Travail à faire:
- 1) Recopiez le passage de l'extrait proposé compris entre "29 octobre 2015" et "de la radicalisation.", bornes incluses, en substituant "débat médiatique" à "débat public".
- 2) D'après l'extrait proposé, dans quel quotidien Alain Finkielkraut a-t-il parlé d'une révolte à caractère ethnico-religieux ?

Revue de presse

"Dix ans après les émeutes, l’islam irrigue la vie sociale des cités" (Le Monde, 30 oct. 15)

29 octobre 2015

"La religion est devenue un support de mobilisation collective en banlieue

Crainte d’un islam de plus en plus visible, peur du repli communautaire, montée en puissance de la menace djihadiste, crispations autour de la notion de laïcité… Depuis dix ans, le débat public s’est focalisé sur la religion musulmane et ses transformations, réelles ou supposées. Plus que jamais, dix ans après les émeutes urbaines de 2005, les jeunes des quartiers sont appréhendés sous le spectre de leur religiosité et du danger de la radicalisation.

Déjà, au sortir des émeutes, le philosophe Alain Finkielkraut avait assuré, dans le quotidien israélien Haaretz : " Il est clair que nous avons affaire à une révolte à caractère ethnico-religieux. " Ses propos avaient suscité un tollé et rien, dans les faits ni dans les analyses ultérieures, n’est venu accréditer cette thèse. Pour autant, l’élément religieux n’a pas été totalement étranger aux événements.

" Après la mort des deux jeunes de Clichy-sous-Bois, on était dans une flambée de violence classique qui retombait déjà. La goutte d’eau a été la grenade lacrymogène lancée sur la mosquée Bilal, de Clichy-sous-Bois, le 30 octobre, rappelle Alexandre Piettre, post-doctorant rattaché au Groupe sociétés, religions, laïcités de l’Ecole pratique des hautes études. Dès lors, les émeutes se sont propagées en France. " Pour le chercheur, " ce n’était pas du tout une révolte islamiste, mais quelque chose s’est joué en termes de support de mobilisation ".

Ce rôle de l’islam comme vecteur de l’action collective est peut-être l’une des évolutions les plus notablesdans les quartiers populaires ces vingt dernières années : " Le fait de partager une religion, donc des pratiques et une temporalité, permet de recréer un support d’action collective là où il n’y en avait plus, croit Alexandre Piettre. Il ne s’agit pas de se mobiliser au nom de l’islam, mais la religion joue un rôle de liant. "

Au-delà de sa dimension spirituelle, " dans les quartiers, l’islam fonctionne comme élément fédérateur et identitaire ", corrobore Patrick Simon, sociodémographe à l’Institut national d’études démographiques (INED). Ce phénomène accompagne la multiplication, dans les années 1990 et 2000, des lieux de culte – rompant avec un islam jusque-là refoulé dans l’espace intime – et le délitement des structures d’encadrement traditionnelles.

De nombreuses associations ont vu le jour localement pour porter des projets de salles de prière et elles ont investi les espaces délaissés : " C’est un islam banal de vie sociale, poursuit Patrick Simon. Les associations œuvrent à l’insertion à travers, par exemple, des activités d’éducation populaire. "

En plus de dispenser des cours d’arabe et d’enseigner le Coran, elles peuvent être actives dans des actions de solidarité, d’aide aux devoirs, voire de thérapie conjugale. Soit " un périmètre croissant ", estime le sociologue Etienne Pingaud. Dans un contexte où la focalisation sur l’islam a pris de l’ampleur, son corollaire, la lutte contre l’islamophobie, émerge : " On voit se développer des mobilisations de quartiers avec une coloration musulmane. Contre l’interdiction d’accompagner les sorties scolaires faite aux mamans voilées ou contre la fin des repas de substitution dans les cantines… "

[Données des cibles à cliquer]
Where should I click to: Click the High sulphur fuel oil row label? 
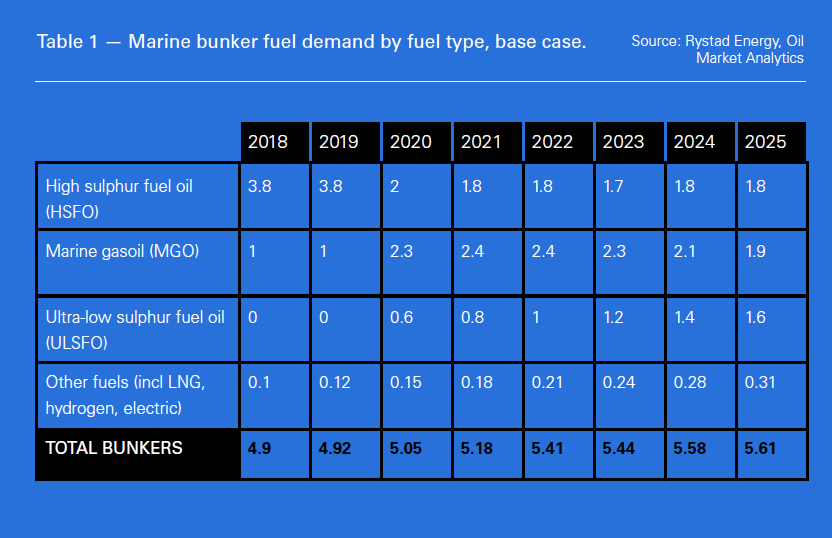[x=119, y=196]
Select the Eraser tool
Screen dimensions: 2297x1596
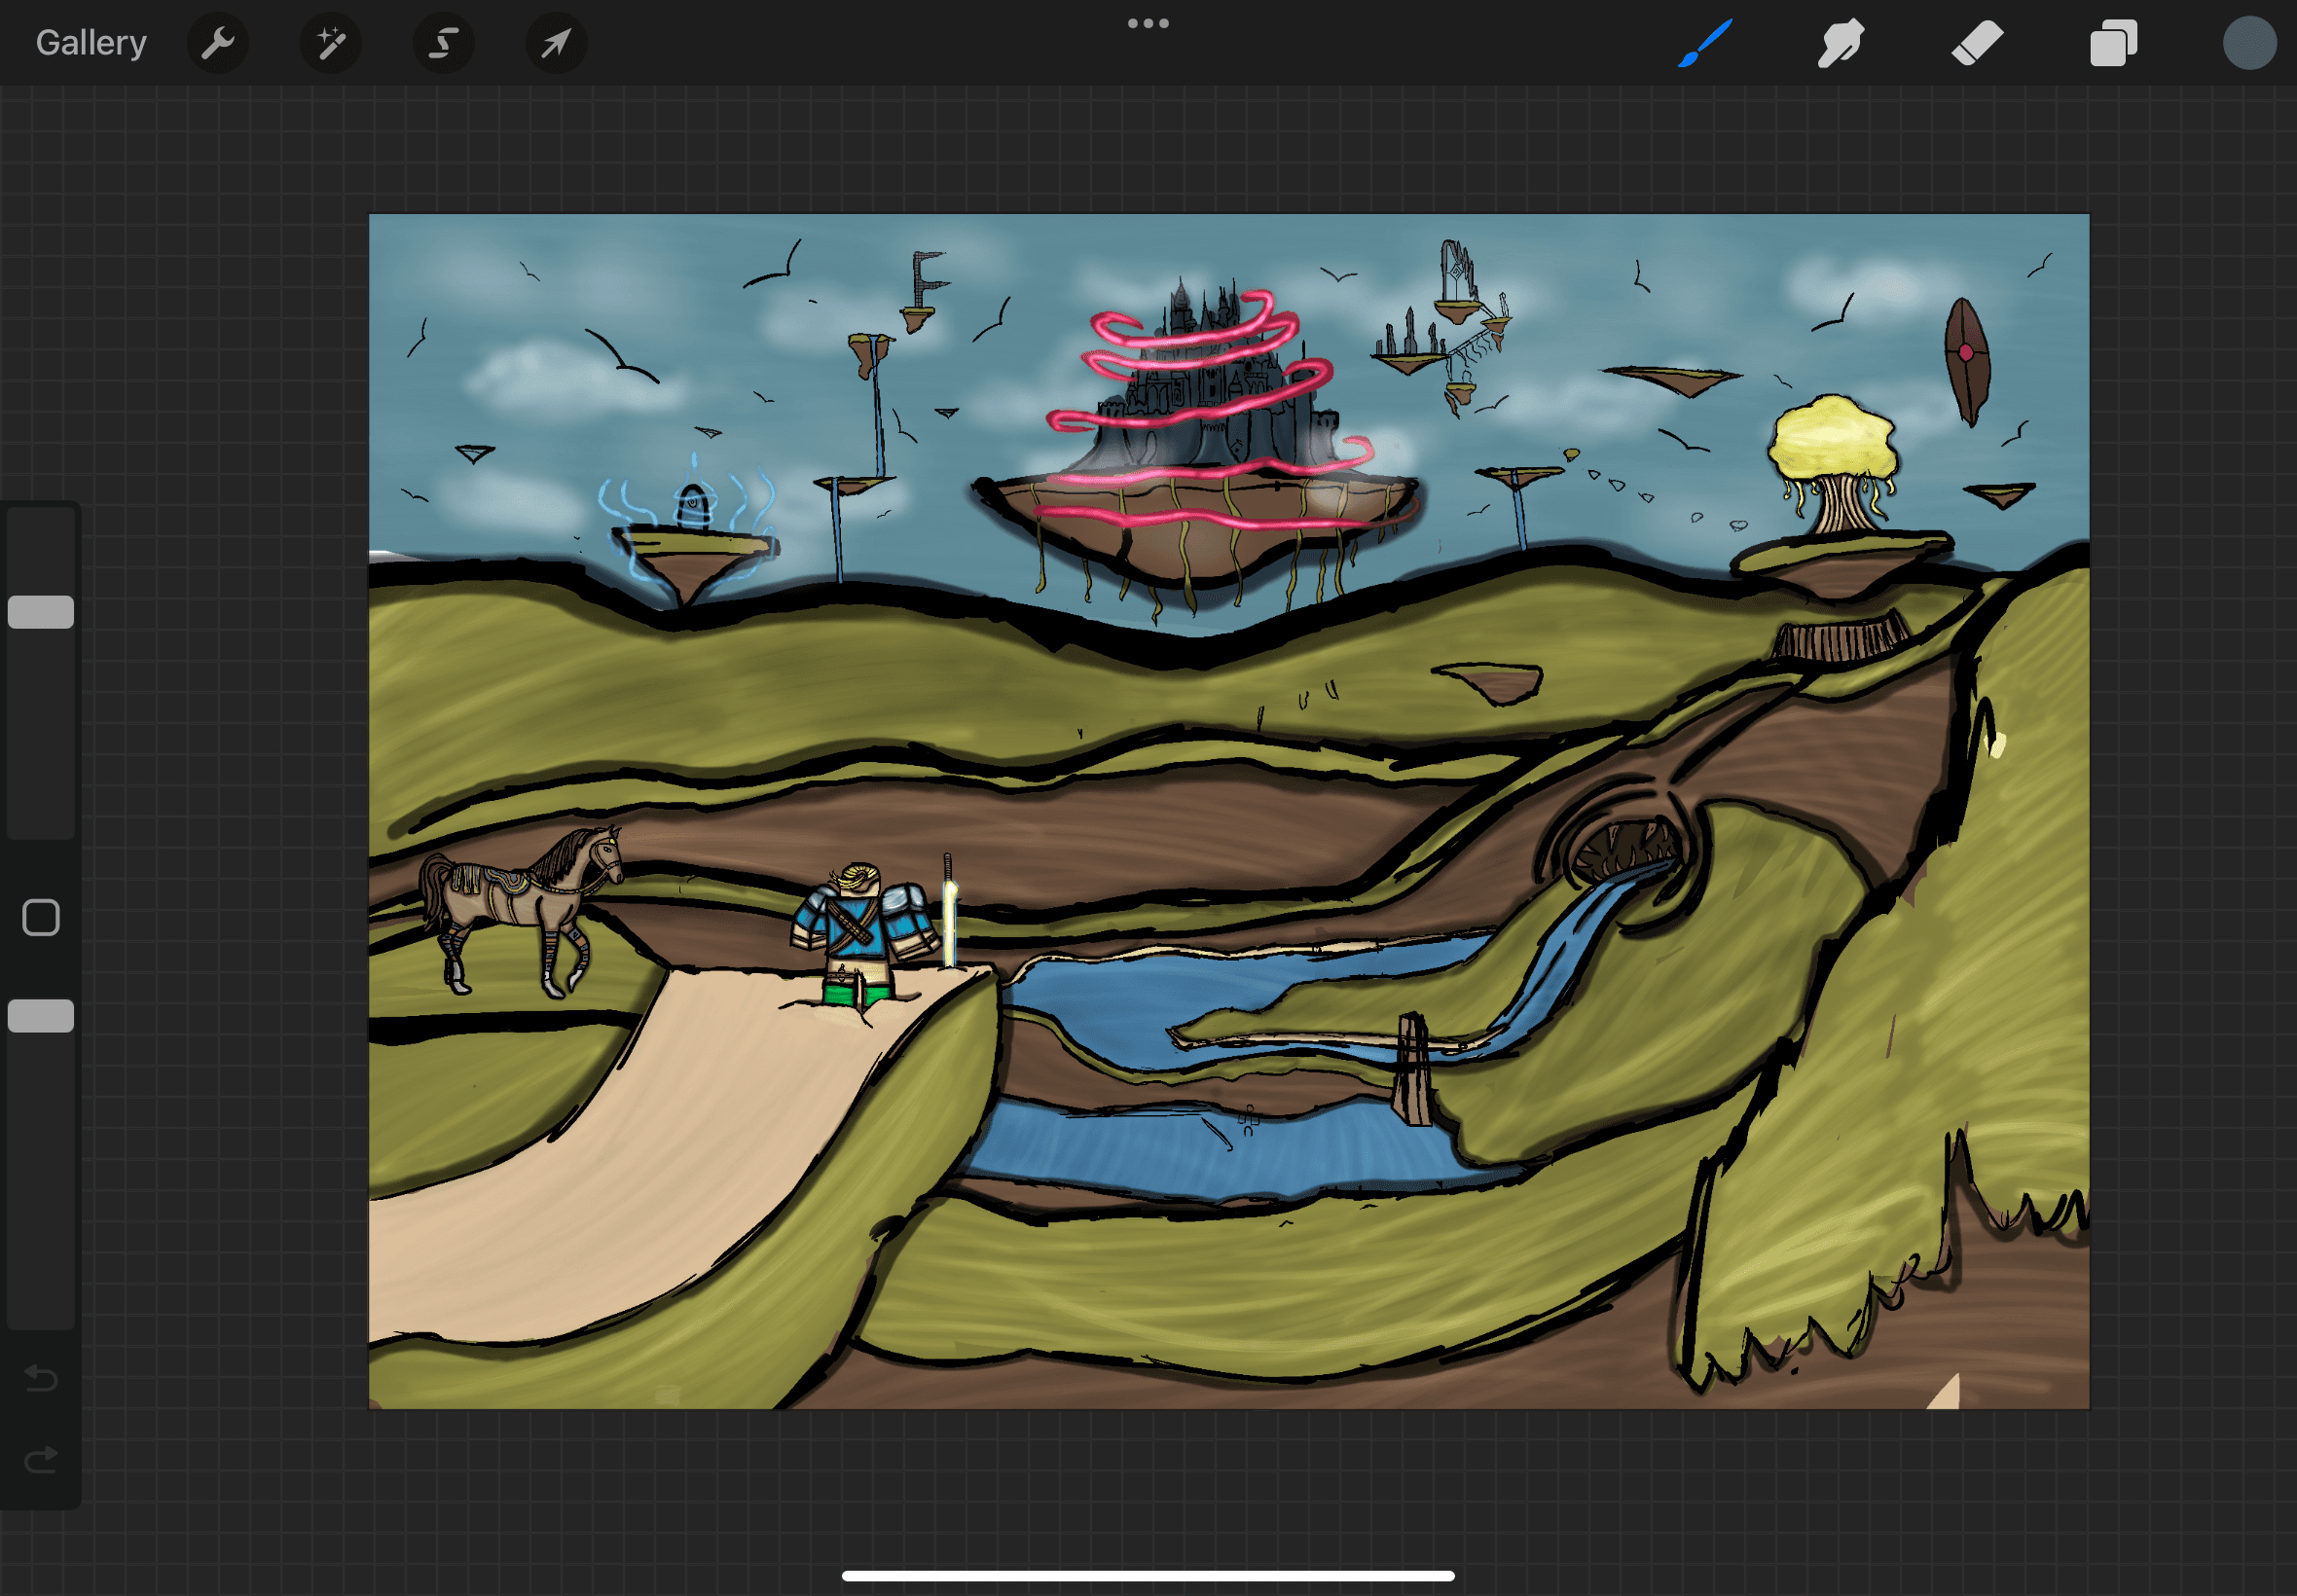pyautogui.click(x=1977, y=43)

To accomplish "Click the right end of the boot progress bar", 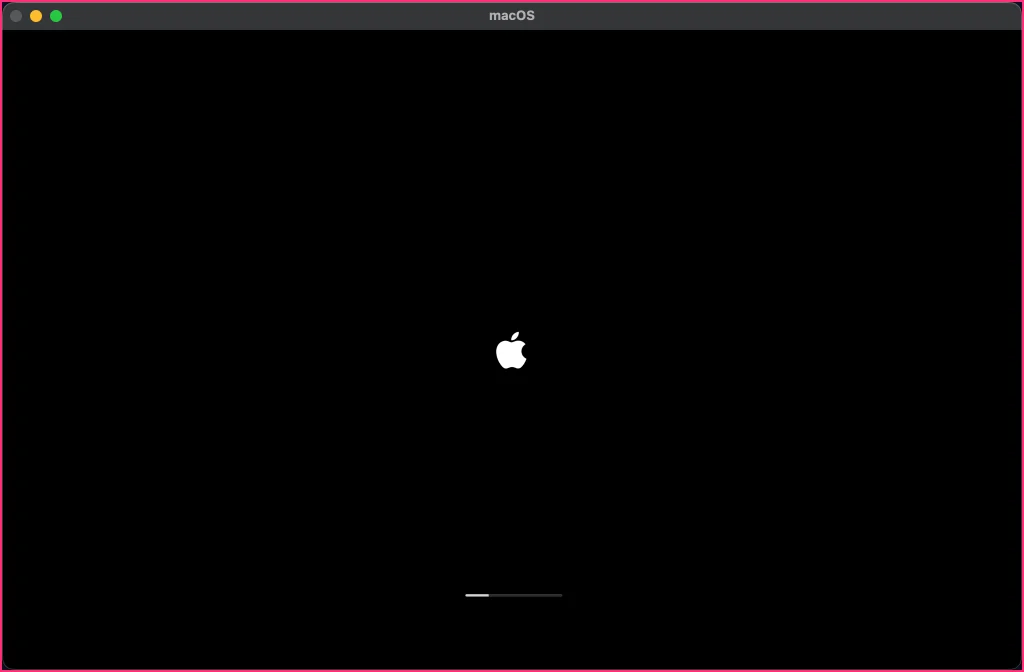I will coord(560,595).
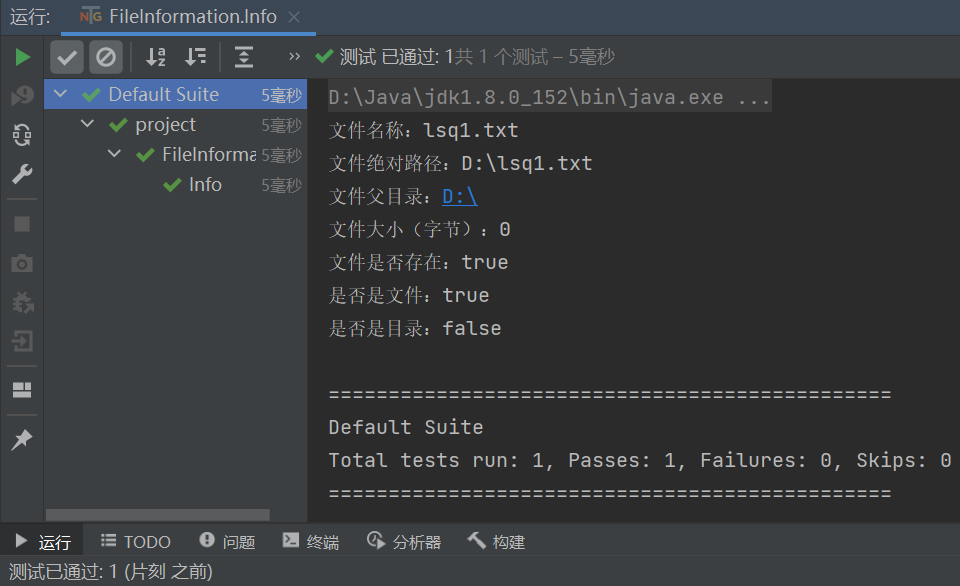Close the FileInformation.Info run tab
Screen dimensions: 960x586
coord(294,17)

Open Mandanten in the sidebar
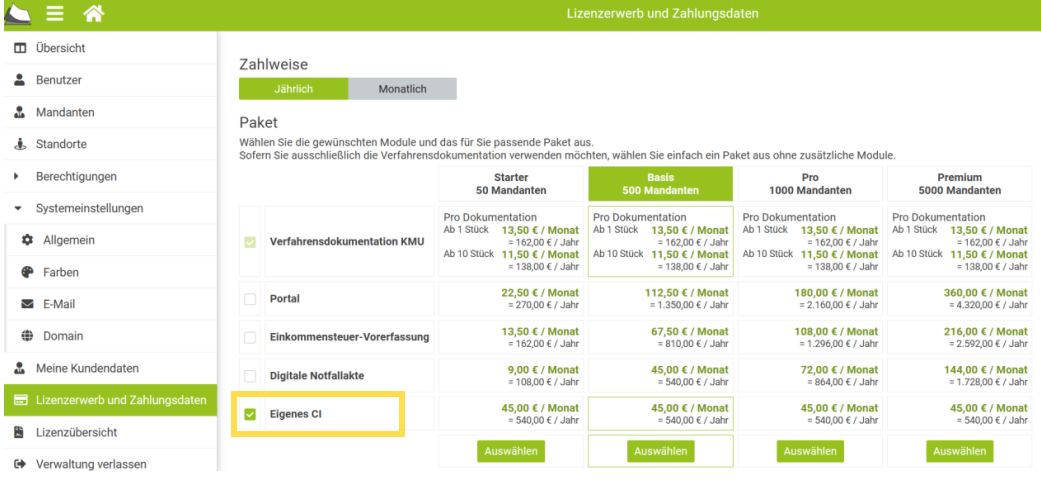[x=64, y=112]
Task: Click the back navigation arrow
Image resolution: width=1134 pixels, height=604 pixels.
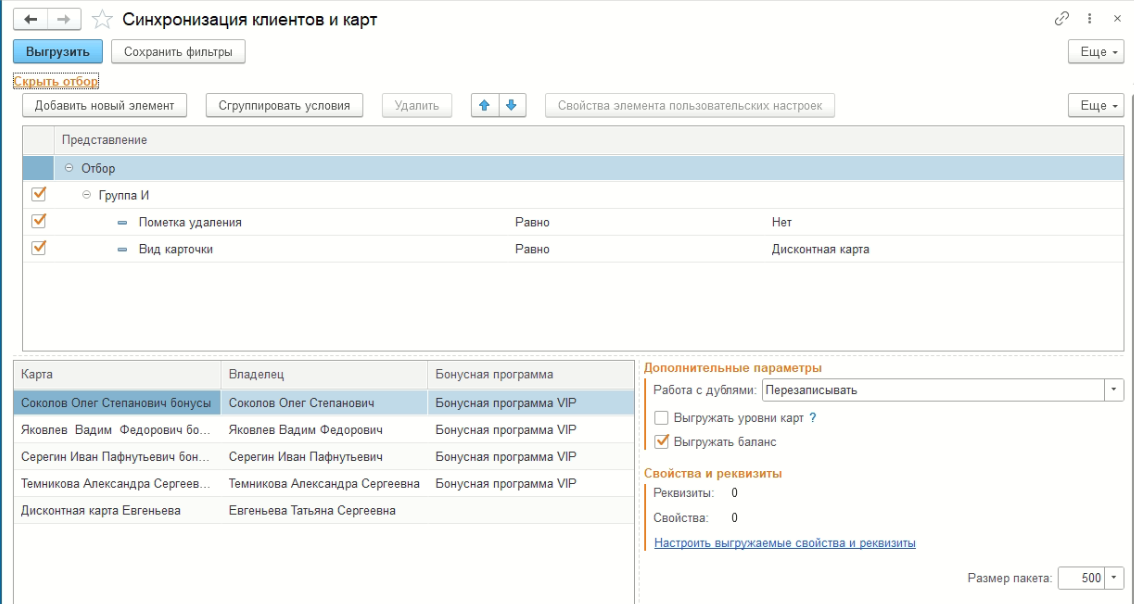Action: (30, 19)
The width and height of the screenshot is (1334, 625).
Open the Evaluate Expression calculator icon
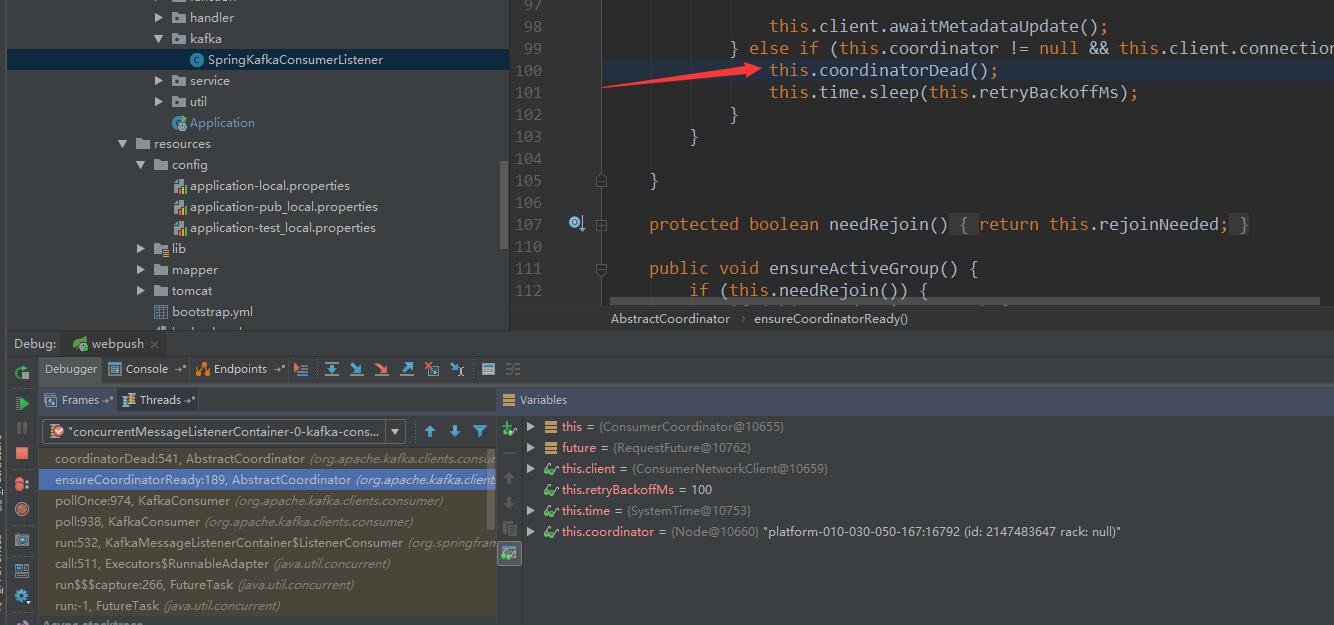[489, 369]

Corrigé:
- 1)
29 octobre 2015

"La religion est devenue un support de mobilisation collective en banlieue

Crainte d’un islam de plus en plus visible, peur du repli communautaire, montée en puissance de la menace djihadiste, crispations autour de la notion de laïcité… Depuis dix ans, le débat médiatique s’est focalisé sur la religion musulmane et ses transformations, réelles ou supposées. Plus que jamais, dix ans après les émeutes urbaines de 2005, les jeunes des quartiers sont appréhendés sous le spectre de leur religiosité et du danger de la radicalisation.

- 2) Dans le quotidien israélien Haaretz.